Q. How important is a stable light source?
A. A reliable and long lifetime high power source is currently the top challenge for EUVL. Cymer is pursuing Laser Produced Plasma (LPP) technology and this is the best technology for scaling power for future EUVL requirements.
Q. The semiconductor manufacturing industry is seeking an extension on immersion lithography as EUV will not be ready for the next technology node. Double patterning seems a likely candidate at present to continue device scaling. What are the significant challenges for double patterning?
A. The key challenges for Double Patterning are higher process costs, greater design complexity and tighter process budgets for CD and overlay.
Q. What are the specific challenges for light source manufacturers?
A. Light source technology can support the needs of double patterning in two main areas. One is higher power and higher availability to support improved system productivity and reduce process costs. For example, Cymer’s GLX (Gas Lifetime eXtension) technology significantly improves availability by reducing the downtime associated with gas refills. The other area is greater source operating stability to reduce the light source contributions to the shrinking process budget. For example, Cymer’s ABS (Advanced Bandwidth Stabilisation) technology and XLR laser pulse energy stability both reduce potential sources of CD variation due to the light source.
Q. Double patterning brings its own unique challenges and implications to the imaging process. What are the major implications and please expand on the challenges issues such as overlay and CD control?

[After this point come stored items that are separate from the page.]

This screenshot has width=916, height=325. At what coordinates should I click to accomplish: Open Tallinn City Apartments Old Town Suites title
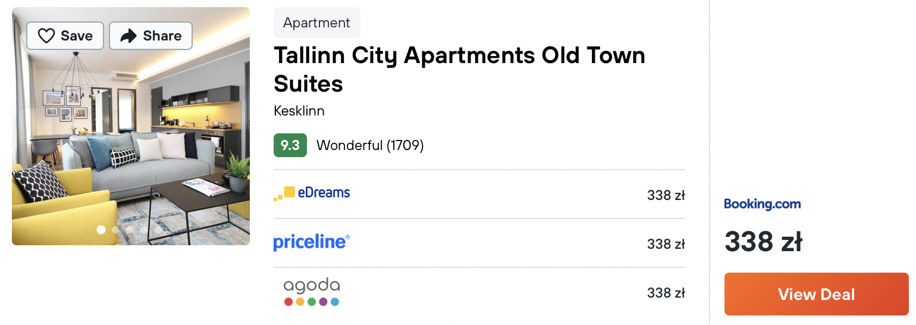[459, 69]
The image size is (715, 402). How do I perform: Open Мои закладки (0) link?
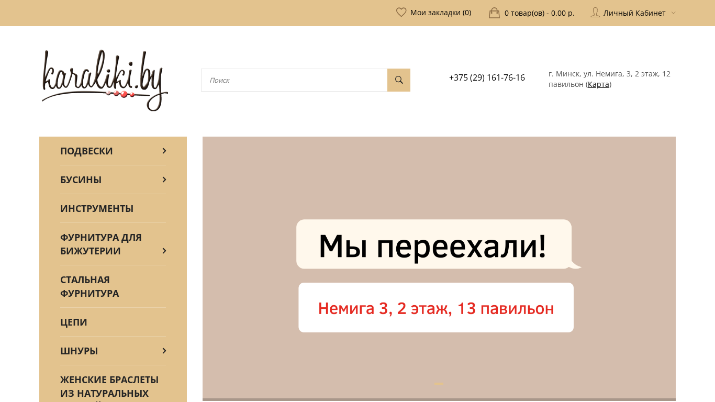[440, 13]
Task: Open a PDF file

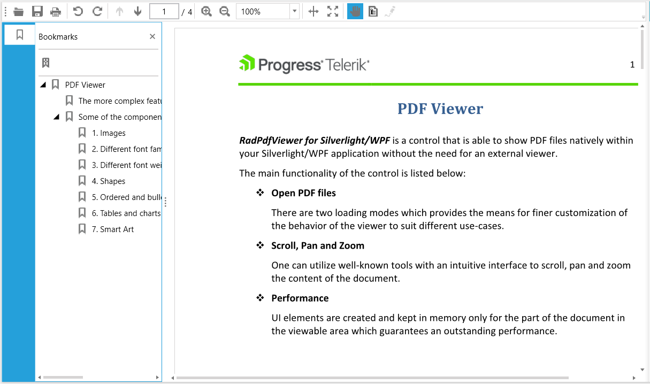Action: click(18, 11)
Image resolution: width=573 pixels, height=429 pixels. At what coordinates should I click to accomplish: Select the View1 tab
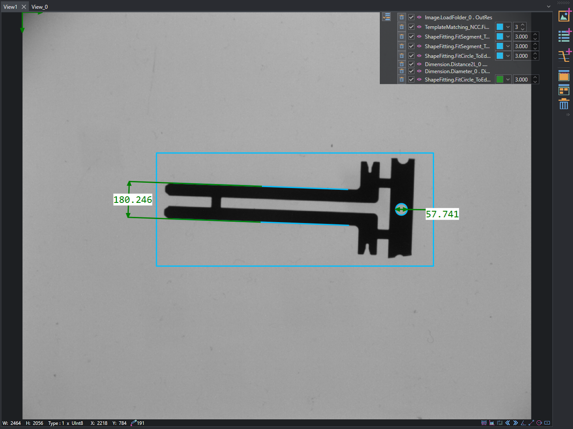pyautogui.click(x=10, y=7)
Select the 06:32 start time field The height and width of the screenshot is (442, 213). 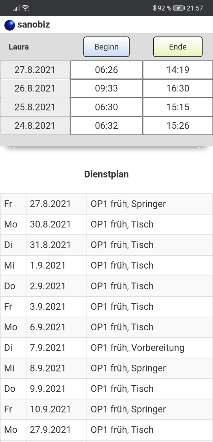pyautogui.click(x=107, y=126)

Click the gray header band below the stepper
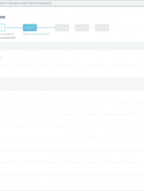(72, 46)
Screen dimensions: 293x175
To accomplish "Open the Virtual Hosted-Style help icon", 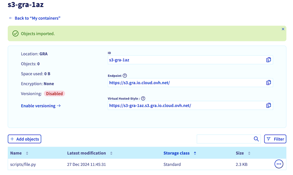I will (143, 98).
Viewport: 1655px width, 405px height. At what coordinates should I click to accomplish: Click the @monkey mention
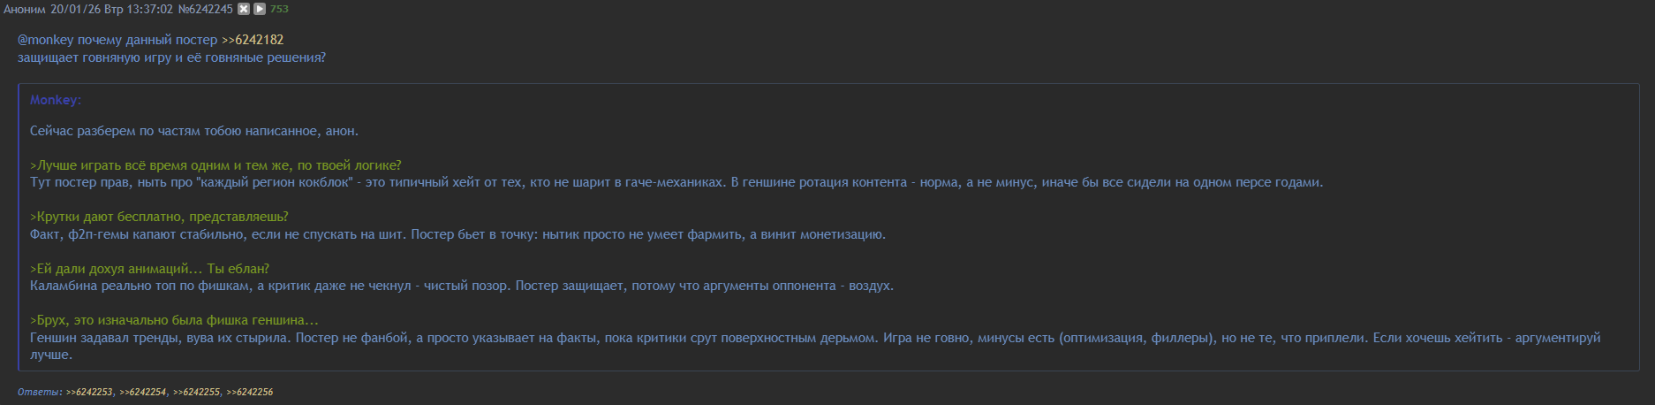[45, 40]
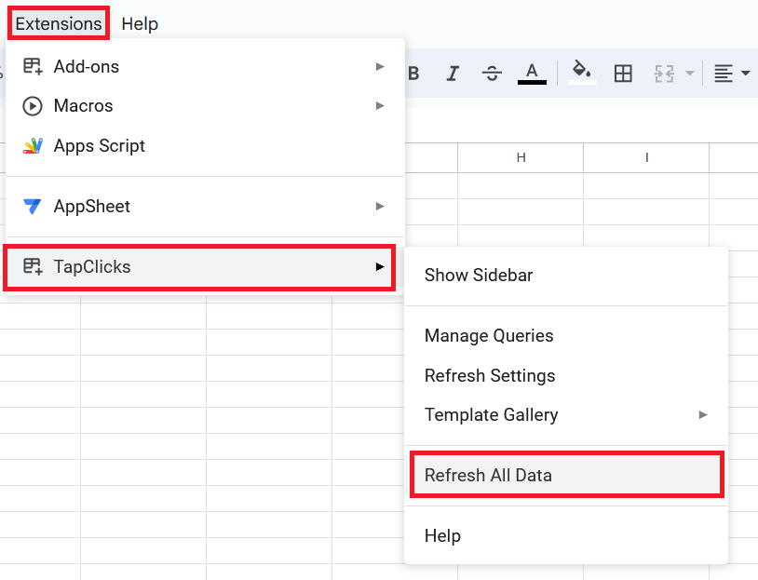Open the Extensions menu
Screen dimensions: 758x580
[x=59, y=23]
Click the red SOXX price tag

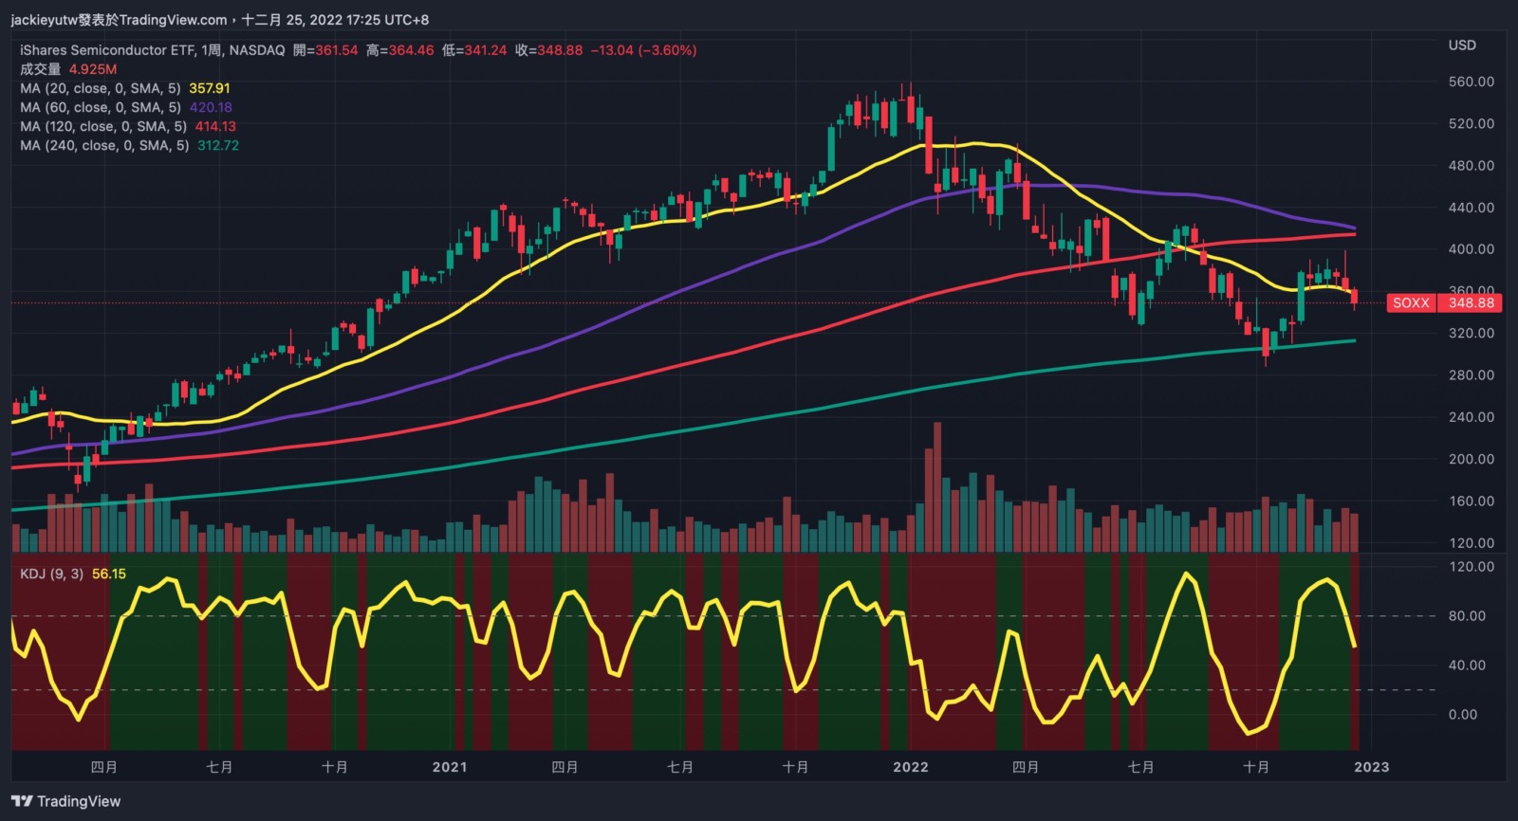(x=1411, y=303)
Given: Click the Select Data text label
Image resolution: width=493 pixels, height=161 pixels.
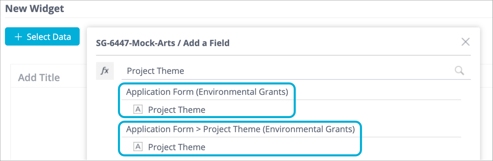Looking at the screenshot, I should (49, 37).
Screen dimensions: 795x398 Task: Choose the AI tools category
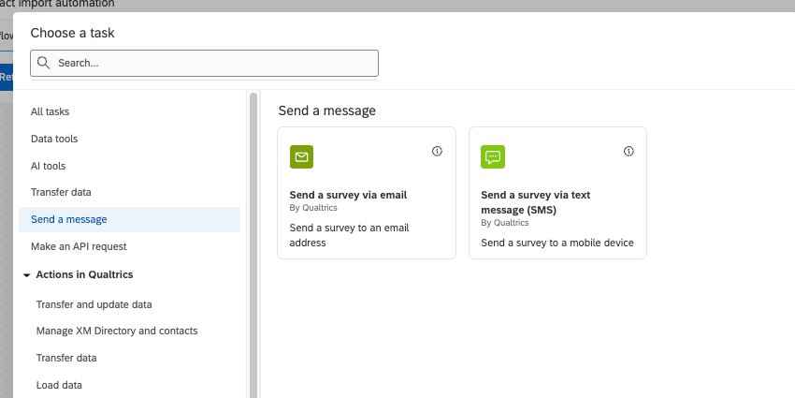[x=49, y=166]
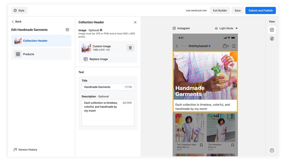Click the trash icon to delete Custom Image
Viewport: 286px width, 161px height.
[130, 48]
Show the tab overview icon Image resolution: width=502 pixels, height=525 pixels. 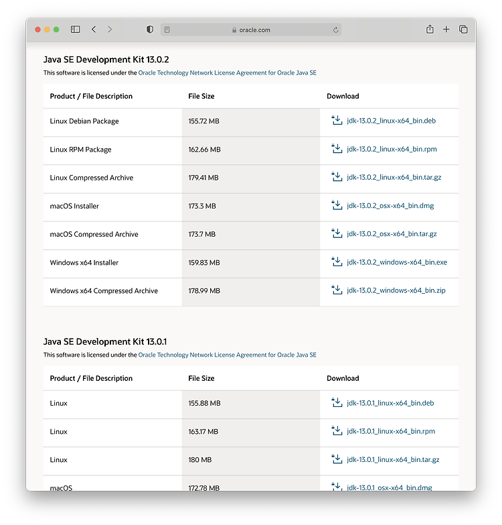point(463,30)
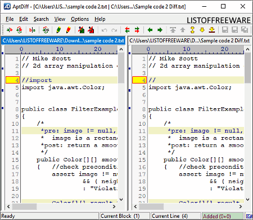Open the Search menu
Screen dimensions: 253x220
(x=41, y=19)
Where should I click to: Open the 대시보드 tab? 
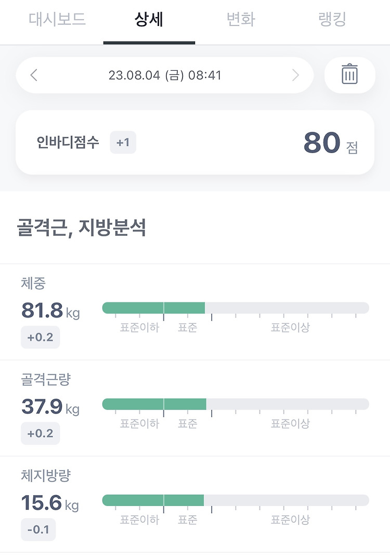[57, 20]
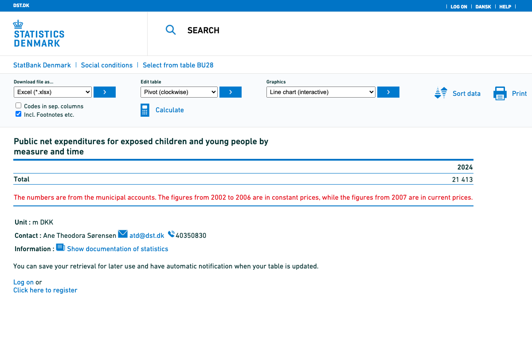
Task: Expand the Edit table Pivot dropdown
Action: 179,92
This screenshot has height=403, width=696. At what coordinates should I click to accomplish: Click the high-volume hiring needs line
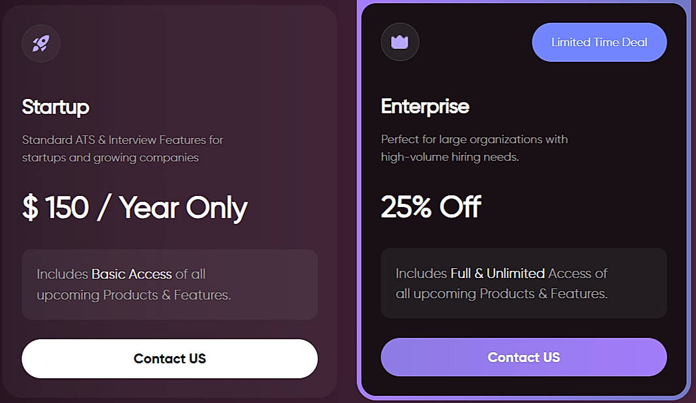coord(450,157)
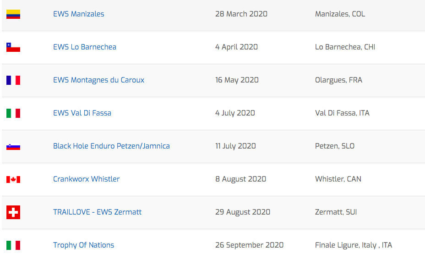Click the Slovenia flag icon
425x260 pixels.
tap(13, 147)
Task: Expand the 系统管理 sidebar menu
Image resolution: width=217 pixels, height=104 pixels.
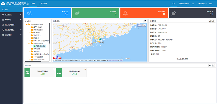Action: point(11,35)
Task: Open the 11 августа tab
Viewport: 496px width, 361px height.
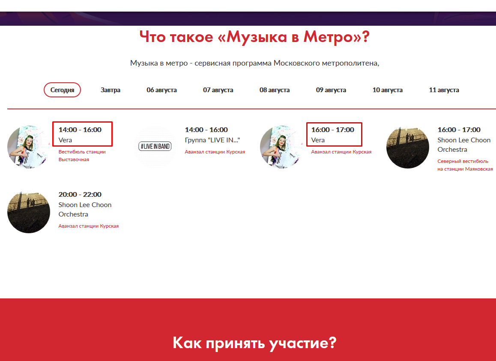Action: (x=444, y=90)
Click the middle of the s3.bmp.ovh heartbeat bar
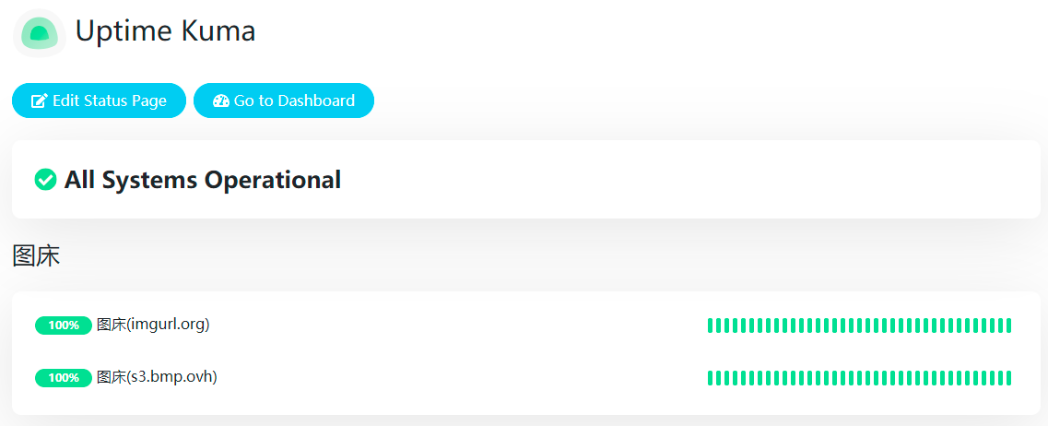Viewport: 1048px width, 426px height. tap(860, 378)
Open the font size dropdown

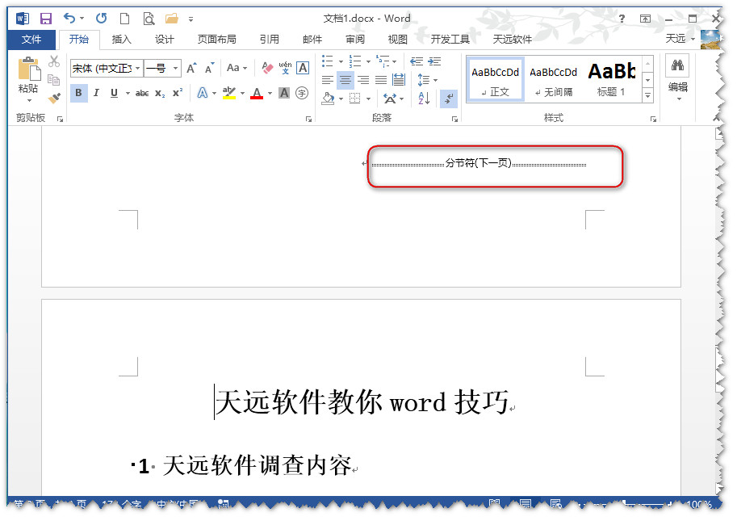pos(176,69)
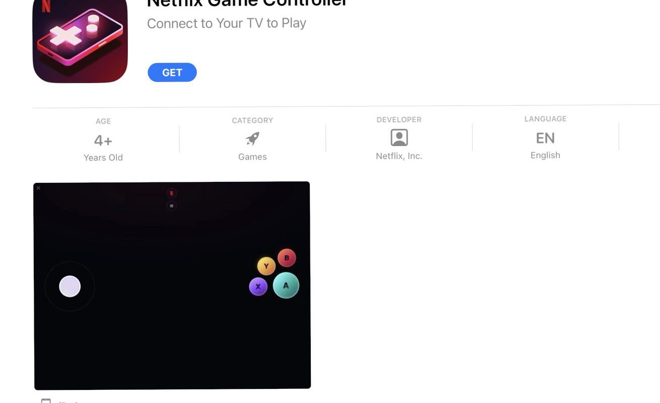Image resolution: width=660 pixels, height=403 pixels.
Task: Select the developer person icon
Action: pyautogui.click(x=399, y=138)
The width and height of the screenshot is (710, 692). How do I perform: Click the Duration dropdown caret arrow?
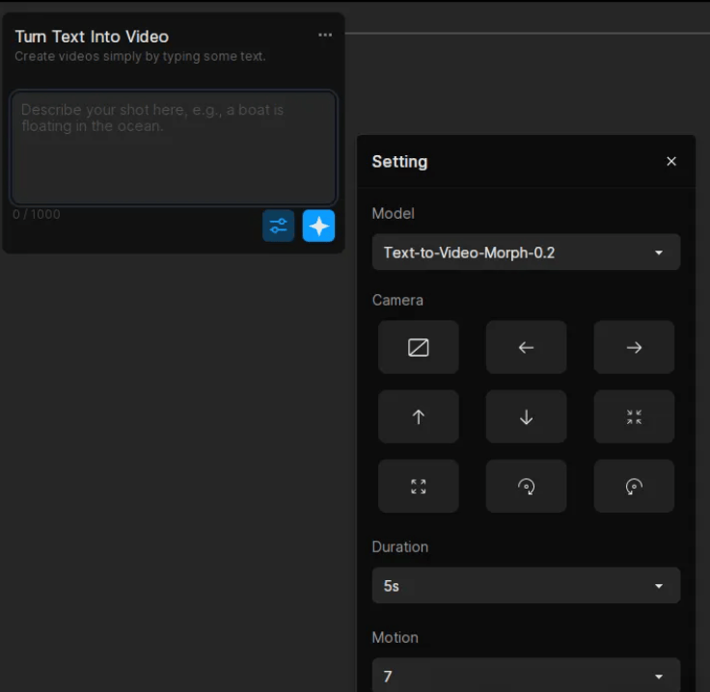[659, 586]
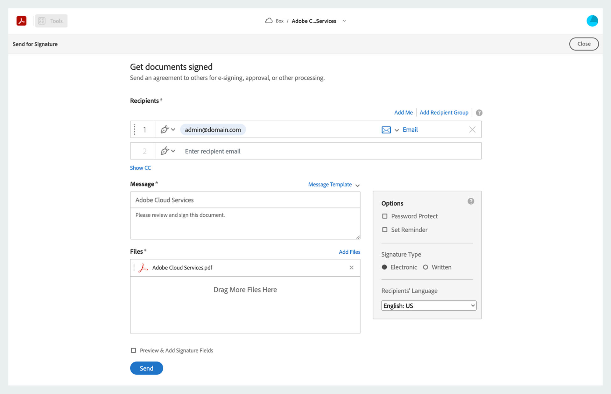Viewport: 611px width, 394px height.
Task: Click the Send button
Action: pyautogui.click(x=146, y=368)
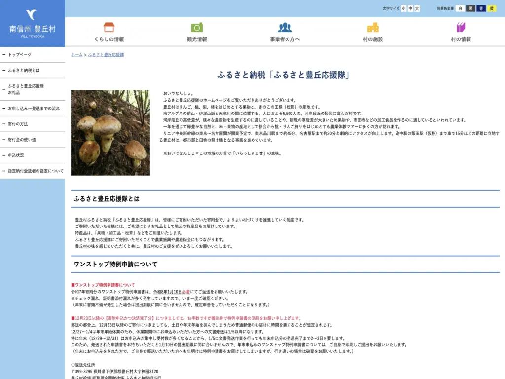Switch background color to black 黒
The image size is (505, 379).
click(x=470, y=9)
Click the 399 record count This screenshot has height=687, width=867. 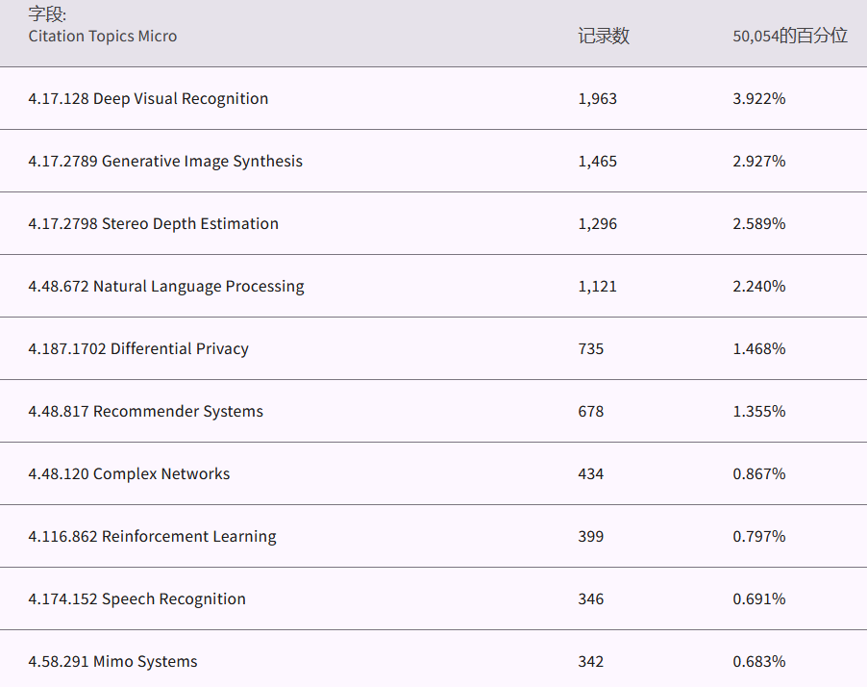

A. For double patterning, final CD control is influenced by new contributions and interactions between process variables. The process design must be optimized for the particular product design and process flow. For example, CD control in some Double Patterning schemes is determined by the CD control for both imaging step plus the overlay between them. CD control can now also be influenced by process variables outside the lithography cell, related to film deposition and etch, which require additional control.
Q. What methods can be employed to maintain litho-cell productivity and improve process control?
A. There are many different varieties of Double Patterning and there is a lot of ongoing work to develop process integration schemes with improved cycle time and productivity. Similarly, the different schemes have different trade-offs between the variables that affect process control and these need to be optimised for particular product designs and productivity goals.
Q. Modelling software is advancing to meet the extreme needs of advanced processes such as Optical Proximity Control. What developments have occurred in this area to improve accuracy when process control is so vital?
A. As CD control budgets become tighter, many of the approximations that have been used to enable high speed simulations have to be reconsidered. This drives renewed attention to the trade off between speed and accuracy. Examples include the need to model mask topography, rather than using a thin mask approximation, using detailed illumination profiles, and including laser spectral bandwidth in imaging calculations. Cymer has led developments in modeling the effects of laser bandwidth on imaging and OPC and has recently described new techniques to simultaneously accelerate simulation speed and improve accuracy. Speed becomes increasingly important as 2D simulation and large area simulation is required.
Q. Do you have any guidance on when ArF Immersion will likely be replaced by EUV lithography? If at all?
A. Pre-production scanners are targeted to be available in later 2009/ early 2010, which is on track for insertion of EUV for 22nm node production.
Q. Will cost become a potential stumbling block to lithographic advancement?
A. Advanced lithography technology must continue to be cost effective and this has typically been achieved by continual improvements in productivity. High source power is a particularly important requirement for EUVL because it drives the high throughput that will make the technology cost effective compared to alternative solutions.